The future of transport looks set to rely largely on electric vehicles, with hybrid plug-in vehicles likely to play a useful role in this transition, writes Miriam Prothero.
The UK’s Decarbonising Transport plan is ambitious, requiring all vehicles sold from 2035 to be 100% zero emission at the tailpipe (HGVs from 2040) – along with the already widely publicised prohibition of the sale of new petrol and diesel cars by 2030.
Where are we now?
A 2020 survey carried out by the Department of Transport found that the largest perceived barrier to public ownership of EVs was infrastructure, overtaking the issue of cost raised by a majority of respondents to a survey in the year prior.
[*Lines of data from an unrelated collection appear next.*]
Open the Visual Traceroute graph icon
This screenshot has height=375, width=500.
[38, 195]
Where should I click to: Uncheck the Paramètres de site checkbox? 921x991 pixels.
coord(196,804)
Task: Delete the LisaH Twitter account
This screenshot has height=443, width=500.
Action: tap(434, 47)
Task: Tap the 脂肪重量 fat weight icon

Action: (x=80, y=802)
According to energy provider EDF, there are now 42,000 charging point connectors at 15,500 locations in the UK. But only a small proportion of the UK’s charging point connectors offer rapid charging (30-60 minutes to charge). Even if every charging point connector in the UK had rapid charging capability, not every EV is capable of charging at a rapid rate.
Significant investment in research and development of battery technology is required to drive costs down and battery performance up. The UK government has sought to accelerate the shift to EVs by committing £2.8bn to EV expansion, £1.3bn of which is earmarked for the development of robust charging infrastructure with significantly better coverage.
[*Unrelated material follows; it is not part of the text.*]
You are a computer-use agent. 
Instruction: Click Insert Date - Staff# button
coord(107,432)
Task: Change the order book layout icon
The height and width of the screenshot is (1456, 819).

Private sector investment has also responded well to the challenges and opportunities. Nissan recently announced – with partners Envision – the construction and operation of a £1bn gigafactory in Sunderland to manufacture batteries for EVs, potentially creating 4,500 jobs.
But both private and public investment must go further. Investment can be inconsistent due to the up and coming nature of the EV market and the barriers to ownership that still remain. Incentives, such as tax breaks and subsidies, may be important tools in the future of private sector investment into the EV market.
Upgrading the grid
Creating the requisite infrastructure cannot only be achieved by building more charging points. The grid will need to be upgraded both to deal with increased demand and to be more environmentally friendly, fitting with the UK’s wider decarbonisation strategy. Research and development also forms an important avenue in the UK’s decarbonisation strategy to make charging EVs cheaper and more efficient.
One area that touches on both of these issues is vehicle-to-grid (V2G) charging, where an EV battery sends power back to the grid during peak periods. One pilot study suggested that this could save the UK £180m net (increasing to £220-270m by 2030) from the cost of running the UK energy system each year by feeding power back into the grid at peak times.
This is a good example of a potential growth area because the bi-directional charging that is required for this technology is currently not available in the vast majority of EVs.
Legal considerations for property
Before installing an EV charging point there are important planning and property issues that must be considered.
Planning permission is required for some charging points so, where required, time and cost of making these applications should be built into any development schemes. Many local councils provide guidance on planning for EV charging points and in England, the National Planning Policy Framework provides guidance on the government’s planning policy.
Policies include ensuring that the charging points are safely, accessibly and conveniently located and ensuring that there are enough spaces for charging EVs in new residential and non-residential developments.
Property considerations are dependent on who owns the land. When the owner/operator of the charging point is not the owner of the land, a lease will often be required, and if the land is subject to a charge, a mortgagee consent is usually required. Further to this, the operator of the charging point must have access rights to connect to the grid. For this, a DNO (District Network Operator) consent may be required.
What are the relevant regulations?
The regulatory framework for EVs in the UK stems from the Automated and Electric Vehicles Act 2018 (AEV Act 2018) and the Alternative Fuels Infrastructure Regulations 2018. The AEV Act 2018 goes some way to setting the direction of travel for the UK’s regulatory framework but leaves much to future secondary legislation, which is dependent on consultations and the requests of local authorities. These requirements ensure that operators meet standards on socket outlets/vehicle connectors, intelligent metering and accessibility.
Beyond this, it may be relevant to consider some consumer and health and safety frameworks when installing an EV charging point. Note that the government’s EV taskforce is considering whether there should be specific EV user consumer regulations that go beyond those currently guaranteed in law, which means this area may be even more pertinent for charging point operators in the future.
Licencing may be required under the Electricity Act 1989 – a complex regime with somewhat limited exemptions, within which EVs do not neatly fall. Operating without an electricity supply licence is a criminal offence, enforceable by Ofgem and BEIS.
Further to this, the conditions imposed by this regime are onerous so an EV charging point operator should scrutinise their supply arrangement accordingly and perhaps even structure it in a way that will allow for an exemption. Ofgem has committed to making a more coherent and flexible regulatory framework fit for EVs that promotes competition and investment into the EV market. Again, expect changes to this area in coming years.